Earlier this year, in a speech aimed at potential low-carbon fuel producers in neighboring countries, the Vice President of the European Commission,  Frans Timmermans, stated that, “Europe is never going to be capable of producing its own hydrogen in sufficient quantities.” This typifies a growing understanding of the need for cross-border cooperation to speed up the transition to low-carbon hydrogen. Europe and Asia are likely to remain net importers, at least until 2050, and both regions must collaborate with potential exporters to reach the volumes their businesses and citizens will require.  

Gulf countries, for example, currently export around 80% of their crude oil to Asia (13 million BPD), and crude oil flows to Asia are expected to increase further​. Population growth and market demand must also be considered as we carve a path forward towards global decarbonization. 883 million Indian citizens are expected to join the ranks of the middle class in  2020 – 2030, the highest growth and highest contribution to Asian middle class growth​. This offers a huge opportunity for collaboration around the zero-carbon fuels conversation. 

Major producers of fossil fuels, such as those in the Middle East and North Africa (MENA) have significant advantages that could allow them to become clean energy providers and meet the diverse needs of many sectors and countries.
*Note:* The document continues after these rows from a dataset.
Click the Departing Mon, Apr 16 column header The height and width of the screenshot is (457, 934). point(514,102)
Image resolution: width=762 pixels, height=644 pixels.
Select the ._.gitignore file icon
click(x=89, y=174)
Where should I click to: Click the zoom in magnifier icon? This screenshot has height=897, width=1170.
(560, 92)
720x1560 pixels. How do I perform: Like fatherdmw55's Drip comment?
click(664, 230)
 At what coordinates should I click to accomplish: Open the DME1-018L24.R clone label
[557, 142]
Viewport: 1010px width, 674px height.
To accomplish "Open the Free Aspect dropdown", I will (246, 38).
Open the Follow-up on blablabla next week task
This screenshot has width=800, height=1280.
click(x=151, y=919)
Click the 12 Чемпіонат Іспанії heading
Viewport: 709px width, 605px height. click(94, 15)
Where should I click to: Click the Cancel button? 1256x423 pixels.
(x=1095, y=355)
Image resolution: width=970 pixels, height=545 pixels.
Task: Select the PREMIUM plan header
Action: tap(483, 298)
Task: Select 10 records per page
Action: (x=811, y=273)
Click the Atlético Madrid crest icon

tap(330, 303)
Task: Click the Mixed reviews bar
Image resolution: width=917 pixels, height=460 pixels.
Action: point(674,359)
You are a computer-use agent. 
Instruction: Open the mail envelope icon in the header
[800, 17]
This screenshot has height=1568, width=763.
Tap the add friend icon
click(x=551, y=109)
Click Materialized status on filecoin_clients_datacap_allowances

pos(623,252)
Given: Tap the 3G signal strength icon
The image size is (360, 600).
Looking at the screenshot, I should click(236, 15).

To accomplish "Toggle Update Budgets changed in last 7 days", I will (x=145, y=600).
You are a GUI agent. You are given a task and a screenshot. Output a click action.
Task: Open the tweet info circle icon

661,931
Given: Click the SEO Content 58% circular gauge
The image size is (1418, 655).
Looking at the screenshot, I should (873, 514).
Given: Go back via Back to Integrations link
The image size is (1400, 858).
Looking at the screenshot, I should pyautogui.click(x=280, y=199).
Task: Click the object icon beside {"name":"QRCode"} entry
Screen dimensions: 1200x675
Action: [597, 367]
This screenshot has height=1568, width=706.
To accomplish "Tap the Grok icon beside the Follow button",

CATF documented this opportunity in a landmark 2022 report, Poised to Lead: How the Middle East and North Africa Can Accelerate the Global Energy Transition.  

In this new world, the Middle East could become a new hub for decarbonized fuels, cutting emissions from the production of fossil fuels while providing clean energy for industries that have seen the least movement towards climate goals over the past twenty years. This is the kind of win-win scenario that will help drive action at the global scale and CATF is committed to working across borders to make it happen.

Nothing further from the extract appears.